## Given data
====================
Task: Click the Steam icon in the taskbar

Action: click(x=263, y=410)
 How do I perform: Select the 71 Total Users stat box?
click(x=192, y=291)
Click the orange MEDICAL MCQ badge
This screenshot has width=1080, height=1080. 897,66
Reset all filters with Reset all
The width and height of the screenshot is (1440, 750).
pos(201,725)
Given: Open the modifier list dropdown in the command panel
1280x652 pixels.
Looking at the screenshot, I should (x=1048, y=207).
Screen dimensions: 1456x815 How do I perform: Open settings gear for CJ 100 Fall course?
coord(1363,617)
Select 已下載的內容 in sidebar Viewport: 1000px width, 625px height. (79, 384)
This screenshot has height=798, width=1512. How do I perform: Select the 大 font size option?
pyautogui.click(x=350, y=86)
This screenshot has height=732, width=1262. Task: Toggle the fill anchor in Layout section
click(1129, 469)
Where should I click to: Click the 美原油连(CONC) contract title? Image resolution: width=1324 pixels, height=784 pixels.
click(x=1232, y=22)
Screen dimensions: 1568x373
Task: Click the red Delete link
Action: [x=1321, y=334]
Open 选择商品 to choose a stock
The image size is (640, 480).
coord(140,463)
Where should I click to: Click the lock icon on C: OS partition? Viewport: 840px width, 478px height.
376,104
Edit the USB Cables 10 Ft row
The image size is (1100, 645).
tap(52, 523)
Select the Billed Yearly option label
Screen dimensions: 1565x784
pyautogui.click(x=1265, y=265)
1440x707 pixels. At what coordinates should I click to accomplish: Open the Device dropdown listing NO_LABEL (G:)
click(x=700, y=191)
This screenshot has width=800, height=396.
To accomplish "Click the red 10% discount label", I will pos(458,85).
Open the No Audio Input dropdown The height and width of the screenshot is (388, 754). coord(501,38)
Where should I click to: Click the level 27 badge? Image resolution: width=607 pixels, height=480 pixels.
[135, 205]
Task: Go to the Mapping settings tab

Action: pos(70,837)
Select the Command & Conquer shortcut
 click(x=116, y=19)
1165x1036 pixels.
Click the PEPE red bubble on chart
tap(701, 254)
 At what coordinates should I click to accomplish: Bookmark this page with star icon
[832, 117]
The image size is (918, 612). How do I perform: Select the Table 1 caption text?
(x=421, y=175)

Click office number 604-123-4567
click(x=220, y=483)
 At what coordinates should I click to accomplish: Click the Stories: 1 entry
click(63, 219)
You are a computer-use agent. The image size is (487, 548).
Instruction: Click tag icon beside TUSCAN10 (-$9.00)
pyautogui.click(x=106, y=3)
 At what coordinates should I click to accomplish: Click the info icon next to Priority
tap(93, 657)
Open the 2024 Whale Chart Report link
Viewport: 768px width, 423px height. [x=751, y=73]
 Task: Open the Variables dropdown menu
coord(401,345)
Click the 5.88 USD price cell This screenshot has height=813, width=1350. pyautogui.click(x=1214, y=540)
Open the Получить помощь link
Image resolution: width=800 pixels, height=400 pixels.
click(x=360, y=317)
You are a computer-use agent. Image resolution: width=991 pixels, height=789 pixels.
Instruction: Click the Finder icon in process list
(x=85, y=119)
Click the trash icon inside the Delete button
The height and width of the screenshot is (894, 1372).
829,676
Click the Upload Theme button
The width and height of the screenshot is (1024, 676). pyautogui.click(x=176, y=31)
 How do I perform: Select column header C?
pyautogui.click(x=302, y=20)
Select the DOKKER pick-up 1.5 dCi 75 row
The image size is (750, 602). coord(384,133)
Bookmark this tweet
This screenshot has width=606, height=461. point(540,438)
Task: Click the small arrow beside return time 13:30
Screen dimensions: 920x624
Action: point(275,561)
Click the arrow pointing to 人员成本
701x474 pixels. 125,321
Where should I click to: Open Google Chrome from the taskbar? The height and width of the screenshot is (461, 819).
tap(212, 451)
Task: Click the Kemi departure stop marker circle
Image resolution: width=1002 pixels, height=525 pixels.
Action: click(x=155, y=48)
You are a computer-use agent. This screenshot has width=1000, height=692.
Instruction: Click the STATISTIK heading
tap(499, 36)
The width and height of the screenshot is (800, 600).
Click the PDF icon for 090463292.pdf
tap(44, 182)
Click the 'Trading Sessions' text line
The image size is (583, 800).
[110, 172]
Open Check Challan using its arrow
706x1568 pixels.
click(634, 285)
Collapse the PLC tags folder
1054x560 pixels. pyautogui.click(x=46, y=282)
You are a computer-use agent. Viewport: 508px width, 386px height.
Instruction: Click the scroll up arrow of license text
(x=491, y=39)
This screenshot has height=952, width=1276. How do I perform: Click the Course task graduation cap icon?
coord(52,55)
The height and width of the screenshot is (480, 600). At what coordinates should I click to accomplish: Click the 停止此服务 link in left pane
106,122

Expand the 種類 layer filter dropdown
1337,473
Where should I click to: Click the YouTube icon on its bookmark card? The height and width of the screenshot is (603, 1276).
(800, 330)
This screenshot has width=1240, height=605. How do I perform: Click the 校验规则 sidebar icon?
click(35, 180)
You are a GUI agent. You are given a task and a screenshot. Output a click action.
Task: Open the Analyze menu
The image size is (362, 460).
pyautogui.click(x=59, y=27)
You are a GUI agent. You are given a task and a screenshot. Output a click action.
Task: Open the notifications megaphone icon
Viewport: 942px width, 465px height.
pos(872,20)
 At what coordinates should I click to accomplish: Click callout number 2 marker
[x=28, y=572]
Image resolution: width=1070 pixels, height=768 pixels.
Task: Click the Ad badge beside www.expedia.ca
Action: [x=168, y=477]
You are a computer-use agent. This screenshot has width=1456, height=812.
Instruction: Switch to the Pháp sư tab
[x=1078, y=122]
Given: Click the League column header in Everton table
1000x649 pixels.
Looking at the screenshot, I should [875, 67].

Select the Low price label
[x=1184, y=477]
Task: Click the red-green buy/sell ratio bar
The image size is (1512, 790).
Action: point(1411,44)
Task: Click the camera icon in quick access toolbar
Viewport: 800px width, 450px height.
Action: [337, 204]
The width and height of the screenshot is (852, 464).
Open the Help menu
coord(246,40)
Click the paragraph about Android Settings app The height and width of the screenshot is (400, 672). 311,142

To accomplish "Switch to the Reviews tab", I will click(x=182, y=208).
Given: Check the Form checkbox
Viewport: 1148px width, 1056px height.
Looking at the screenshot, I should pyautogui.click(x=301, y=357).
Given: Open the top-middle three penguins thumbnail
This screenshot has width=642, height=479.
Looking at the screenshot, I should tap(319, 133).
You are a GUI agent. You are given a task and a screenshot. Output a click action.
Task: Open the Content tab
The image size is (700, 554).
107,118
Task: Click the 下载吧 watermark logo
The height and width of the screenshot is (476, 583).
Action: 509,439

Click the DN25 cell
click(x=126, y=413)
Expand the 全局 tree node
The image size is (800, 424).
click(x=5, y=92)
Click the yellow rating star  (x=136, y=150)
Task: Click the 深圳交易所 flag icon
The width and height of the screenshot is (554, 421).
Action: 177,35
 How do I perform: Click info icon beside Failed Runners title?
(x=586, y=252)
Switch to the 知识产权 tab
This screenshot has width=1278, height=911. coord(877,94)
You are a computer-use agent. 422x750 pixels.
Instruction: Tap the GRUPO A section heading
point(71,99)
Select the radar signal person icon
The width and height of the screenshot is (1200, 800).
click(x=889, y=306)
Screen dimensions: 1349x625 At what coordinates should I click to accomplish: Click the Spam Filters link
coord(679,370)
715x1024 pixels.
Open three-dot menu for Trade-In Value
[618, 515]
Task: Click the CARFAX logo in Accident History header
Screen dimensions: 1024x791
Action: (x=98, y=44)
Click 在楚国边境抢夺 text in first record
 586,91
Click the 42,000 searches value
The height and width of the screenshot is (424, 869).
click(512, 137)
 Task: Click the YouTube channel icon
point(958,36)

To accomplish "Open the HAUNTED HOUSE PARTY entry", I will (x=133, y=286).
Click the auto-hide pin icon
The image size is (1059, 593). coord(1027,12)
====================
## Your instructions
Scan the listing above for the line that has "Instruction: Switch to the Pháp sư tab", then copy exactly from that line through the line that has "Click the paragraph".

## Output of the exercise
Instruction: Switch to the Pháp sư tab
[x=1078, y=122]
Given: Click the League column header in Everton table
1000x649 pixels.
Looking at the screenshot, I should [875, 67].

Select the Low price label
[x=1184, y=477]
Task: Click the red-green buy/sell ratio bar
The image size is (1512, 790).
Action: point(1411,44)
Task: Click the camera icon in quick access toolbar
Viewport: 800px width, 450px height.
Action: [337, 204]
The width and height of the screenshot is (852, 464).
Open the Help menu
coord(246,40)
Click the paragraph about Android Settings app The height and width of the screenshot is (400, 672). 311,142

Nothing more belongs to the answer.